FTC Supervisory Capabilities as a Steppingstone to Federal Privacy Legislation

FTC Supervisory Capabilities as a Steppingstone to Federal Privacy Legislation

By Olivia Bond

In a September panel at the Sanford School of Public Policy, Professor Chris Hoofnagle of UC Berkeley presented an interesting perspective: the United States is not ready for federal privacy legislation. He asserted that, “…as long as the innovators see privacy as a historical accident and just as an impediment to them making money, they’re not going to follow [a law], even if you pass one.” He continued, comparing the current state of federal privacy legislation to “the point where the tobacco company executives come up and say cigarettes aren’t addictive; they’re not harmful.”

In the 15 years between the tobacco executives’ false assertions and the introduction of tobacco regulations, cigarette smoking caused close to 450,000 premature deaths in the US each year.   

The FTC has advocated for the passage of federal privacy legislation for over 20 years. While the stakes are not quite as life and death as with tobacco, the premise is the same: if lawmakers wait until those who profit from the exploitation of Americans’ privacy rights are “ready,” the United States will continue to fall behind other countries in the effort to build a sustainable digital infrastructure, and Americans will continue to have their personal information stolen without hope of restitution.

The issue is not that technology industry executives fail to recognize what a valuable commodity privacy is, but rather the reverse. Leaders of large technology firms understand exactly how much is at stake for them should the value of privacy be taken seriously and, not dissimilar to the analogous 20th century tobacco executives, want to preserve their interests for as long as they can.
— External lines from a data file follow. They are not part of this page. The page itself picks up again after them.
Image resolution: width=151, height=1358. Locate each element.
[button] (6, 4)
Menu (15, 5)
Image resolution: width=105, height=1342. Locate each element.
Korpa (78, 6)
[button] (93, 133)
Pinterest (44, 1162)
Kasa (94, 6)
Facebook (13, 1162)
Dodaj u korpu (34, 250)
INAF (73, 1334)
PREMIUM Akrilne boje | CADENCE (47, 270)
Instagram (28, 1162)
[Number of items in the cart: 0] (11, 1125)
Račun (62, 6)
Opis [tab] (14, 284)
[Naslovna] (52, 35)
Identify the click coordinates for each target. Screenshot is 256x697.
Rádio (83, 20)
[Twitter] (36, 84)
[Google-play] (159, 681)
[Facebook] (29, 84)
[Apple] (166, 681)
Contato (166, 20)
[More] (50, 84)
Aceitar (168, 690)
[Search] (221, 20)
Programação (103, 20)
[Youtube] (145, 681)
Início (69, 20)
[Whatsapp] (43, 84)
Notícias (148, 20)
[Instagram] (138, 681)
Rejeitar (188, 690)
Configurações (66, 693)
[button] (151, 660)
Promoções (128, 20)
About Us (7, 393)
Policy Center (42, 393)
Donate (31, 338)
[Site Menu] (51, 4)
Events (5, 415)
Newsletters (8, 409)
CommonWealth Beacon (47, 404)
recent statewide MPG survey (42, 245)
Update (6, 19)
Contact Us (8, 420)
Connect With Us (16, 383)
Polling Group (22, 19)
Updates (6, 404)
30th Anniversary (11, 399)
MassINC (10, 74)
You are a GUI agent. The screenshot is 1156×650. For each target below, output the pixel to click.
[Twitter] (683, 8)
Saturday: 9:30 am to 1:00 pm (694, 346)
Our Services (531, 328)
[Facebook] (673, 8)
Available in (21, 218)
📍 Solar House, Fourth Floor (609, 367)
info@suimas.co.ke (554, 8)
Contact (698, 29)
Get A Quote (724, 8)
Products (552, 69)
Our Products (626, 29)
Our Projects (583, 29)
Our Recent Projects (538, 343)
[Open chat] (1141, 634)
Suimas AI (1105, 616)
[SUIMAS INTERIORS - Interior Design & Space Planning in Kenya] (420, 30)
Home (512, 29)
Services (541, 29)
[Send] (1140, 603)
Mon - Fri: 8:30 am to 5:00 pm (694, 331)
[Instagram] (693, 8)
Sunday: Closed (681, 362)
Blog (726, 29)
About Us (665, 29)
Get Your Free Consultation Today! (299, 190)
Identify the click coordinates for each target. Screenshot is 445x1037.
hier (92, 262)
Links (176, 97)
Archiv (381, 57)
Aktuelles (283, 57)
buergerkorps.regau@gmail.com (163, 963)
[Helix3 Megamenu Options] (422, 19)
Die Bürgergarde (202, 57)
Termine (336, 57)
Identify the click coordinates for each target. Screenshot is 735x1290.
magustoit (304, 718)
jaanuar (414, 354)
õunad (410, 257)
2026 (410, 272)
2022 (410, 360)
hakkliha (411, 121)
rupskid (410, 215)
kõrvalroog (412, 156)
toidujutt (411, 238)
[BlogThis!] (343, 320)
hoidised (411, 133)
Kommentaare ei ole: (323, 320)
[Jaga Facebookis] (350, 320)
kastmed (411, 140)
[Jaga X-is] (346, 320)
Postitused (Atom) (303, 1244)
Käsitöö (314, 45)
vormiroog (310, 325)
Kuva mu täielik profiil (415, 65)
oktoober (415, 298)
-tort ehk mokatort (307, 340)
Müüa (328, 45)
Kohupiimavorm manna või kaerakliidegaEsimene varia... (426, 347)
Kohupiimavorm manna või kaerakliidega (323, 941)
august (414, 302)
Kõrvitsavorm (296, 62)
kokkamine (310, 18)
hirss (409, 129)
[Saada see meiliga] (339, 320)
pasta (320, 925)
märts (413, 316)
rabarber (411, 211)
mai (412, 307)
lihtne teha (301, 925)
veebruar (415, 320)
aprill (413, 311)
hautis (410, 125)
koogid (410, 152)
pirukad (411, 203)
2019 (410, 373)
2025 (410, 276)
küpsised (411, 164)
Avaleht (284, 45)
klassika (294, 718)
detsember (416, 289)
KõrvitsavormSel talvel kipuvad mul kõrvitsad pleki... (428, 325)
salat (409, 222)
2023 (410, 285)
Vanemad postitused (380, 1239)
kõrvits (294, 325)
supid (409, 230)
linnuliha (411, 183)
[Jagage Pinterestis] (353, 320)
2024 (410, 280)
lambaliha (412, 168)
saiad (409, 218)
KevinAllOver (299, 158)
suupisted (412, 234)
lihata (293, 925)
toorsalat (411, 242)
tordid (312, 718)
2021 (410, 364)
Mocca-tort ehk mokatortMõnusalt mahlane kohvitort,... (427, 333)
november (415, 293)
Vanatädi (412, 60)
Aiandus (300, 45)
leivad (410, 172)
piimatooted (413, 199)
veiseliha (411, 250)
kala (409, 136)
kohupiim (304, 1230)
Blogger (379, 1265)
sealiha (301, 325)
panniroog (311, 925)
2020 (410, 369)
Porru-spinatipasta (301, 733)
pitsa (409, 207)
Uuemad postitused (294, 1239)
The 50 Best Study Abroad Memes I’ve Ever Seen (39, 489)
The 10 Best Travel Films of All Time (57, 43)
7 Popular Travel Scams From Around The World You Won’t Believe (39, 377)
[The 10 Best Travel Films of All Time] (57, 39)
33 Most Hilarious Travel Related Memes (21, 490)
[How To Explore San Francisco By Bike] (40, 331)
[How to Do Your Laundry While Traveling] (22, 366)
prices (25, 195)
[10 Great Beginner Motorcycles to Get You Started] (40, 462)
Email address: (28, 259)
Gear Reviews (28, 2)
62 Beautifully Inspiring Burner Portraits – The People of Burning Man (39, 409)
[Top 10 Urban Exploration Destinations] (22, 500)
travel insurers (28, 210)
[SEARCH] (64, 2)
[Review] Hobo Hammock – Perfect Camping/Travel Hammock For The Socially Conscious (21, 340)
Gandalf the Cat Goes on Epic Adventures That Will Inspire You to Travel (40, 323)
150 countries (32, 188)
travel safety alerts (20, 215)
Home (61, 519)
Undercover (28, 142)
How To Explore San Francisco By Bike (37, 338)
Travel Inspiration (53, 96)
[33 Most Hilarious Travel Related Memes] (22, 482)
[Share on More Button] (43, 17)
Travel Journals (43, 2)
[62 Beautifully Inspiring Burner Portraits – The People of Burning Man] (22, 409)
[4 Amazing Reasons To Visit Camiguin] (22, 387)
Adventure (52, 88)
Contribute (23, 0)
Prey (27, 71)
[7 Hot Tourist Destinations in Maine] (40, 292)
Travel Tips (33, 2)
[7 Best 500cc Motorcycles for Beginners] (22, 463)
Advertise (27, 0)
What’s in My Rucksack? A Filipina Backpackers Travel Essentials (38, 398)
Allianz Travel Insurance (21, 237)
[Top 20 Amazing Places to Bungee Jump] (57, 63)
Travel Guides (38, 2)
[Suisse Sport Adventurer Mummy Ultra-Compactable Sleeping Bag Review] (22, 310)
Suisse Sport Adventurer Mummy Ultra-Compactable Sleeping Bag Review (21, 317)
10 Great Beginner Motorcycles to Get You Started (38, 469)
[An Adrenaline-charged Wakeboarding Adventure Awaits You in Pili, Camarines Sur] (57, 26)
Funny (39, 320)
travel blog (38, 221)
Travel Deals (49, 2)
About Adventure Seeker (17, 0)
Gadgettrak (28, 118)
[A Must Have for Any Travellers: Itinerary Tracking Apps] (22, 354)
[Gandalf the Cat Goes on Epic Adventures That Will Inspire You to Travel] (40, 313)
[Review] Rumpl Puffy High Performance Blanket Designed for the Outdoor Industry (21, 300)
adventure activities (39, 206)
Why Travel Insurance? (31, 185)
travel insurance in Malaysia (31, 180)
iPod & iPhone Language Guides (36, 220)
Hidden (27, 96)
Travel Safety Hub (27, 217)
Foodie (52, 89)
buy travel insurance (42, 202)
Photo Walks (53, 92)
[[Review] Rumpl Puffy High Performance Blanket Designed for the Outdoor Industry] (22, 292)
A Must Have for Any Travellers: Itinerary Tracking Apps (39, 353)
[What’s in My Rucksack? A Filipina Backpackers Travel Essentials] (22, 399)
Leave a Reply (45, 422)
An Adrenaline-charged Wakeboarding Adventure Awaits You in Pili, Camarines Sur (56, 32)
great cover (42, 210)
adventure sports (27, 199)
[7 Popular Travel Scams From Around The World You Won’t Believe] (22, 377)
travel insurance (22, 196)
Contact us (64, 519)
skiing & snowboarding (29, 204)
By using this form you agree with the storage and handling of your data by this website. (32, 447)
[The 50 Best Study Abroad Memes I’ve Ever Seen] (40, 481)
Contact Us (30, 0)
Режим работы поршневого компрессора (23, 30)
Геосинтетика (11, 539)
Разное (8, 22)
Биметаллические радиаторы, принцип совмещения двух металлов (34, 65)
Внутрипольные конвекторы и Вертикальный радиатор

I, a non-lawyer, will not pretend to understand the legal intricacies of federal privacy legislation. Yet, it does not seem that a legitimate, respectable argument remains that calls for inaction and zero privacy protections. Following that logic, passing a federal privacy law that affords everyone in the country protection from a ubiquitous threat seems like an obvious next step.

However, the conversation amongst the panelists made clear that passing a federal privacy law is no longer a sufficient recommendation. To protect Americans’ privacy rights, the complexity persists not in what to do, but how. I agree with a suggestion made by FTC Commissioner Christine Wilson: federal privacy legislation should be passed as a baseline to ensure consistency in both consumers’ understanding of the rights afforded to them and businesses’ understanding of the standards they must uphold. States can then fill gaps to meet specific needs of their populace or to enhance certain regulations.

Panelist Stacey Gray, Senior Counsel at the Future of Privacy Forum, highlighted important considerations to take into account prior to passing preemptive federal privacy legislation. Preemption occurs when the power of a higher level of government supersedes that of a lower level of government. If preemptive federal privacy legislation were passed, not only would newer, more well-known omnibus laws be at risk, but hundreds of existing state privacy laws could also be wiped out. If Congress did pass a federal privacy law as a baseline, these laws would need to be addressed through savings clauses, and the federal legislation itself would need to be written so as to allow for continuous evolution to prevent ossification.

If the last 20 years have proven anything about federal privacy legislation, it is that action will likely not be expeditious. In the meantime, privacy advocates should push Congress to grant the FTC supervisory capabilities, which would allow for stronger oversight of tech platforms’ privacy and competition practices. As Commissioner Wilson asserted, the potential exists for the FTC to be a high-quality enforcement agency. With the proper support and resources, the FTC could be well-equipped to take on greater oversight responsibilities. This idea is not an entirely novel or outlandish one. Indeed, President Barack Obama’s Privacy Bill of Rights intended for the FTC to legally enforce codes of conduct based on the outlined protections. Such legislation would potentially serve as a steppingstone on the path to federal privacy legislation.

Regardless of what additional steps become necessary, the bottom line remains: the United States cannot wait to pass federal privacy legislation until those wielding the most power in the technology industry suddenly become amenable to losing their unfettered access to consumer data. Strengthening the FTC’s supervisory capacity could at least signal to skeptics that privacy is, in fact, a value worth protecting, and that the tide shifting towards more widespread privacy protections is inevitable.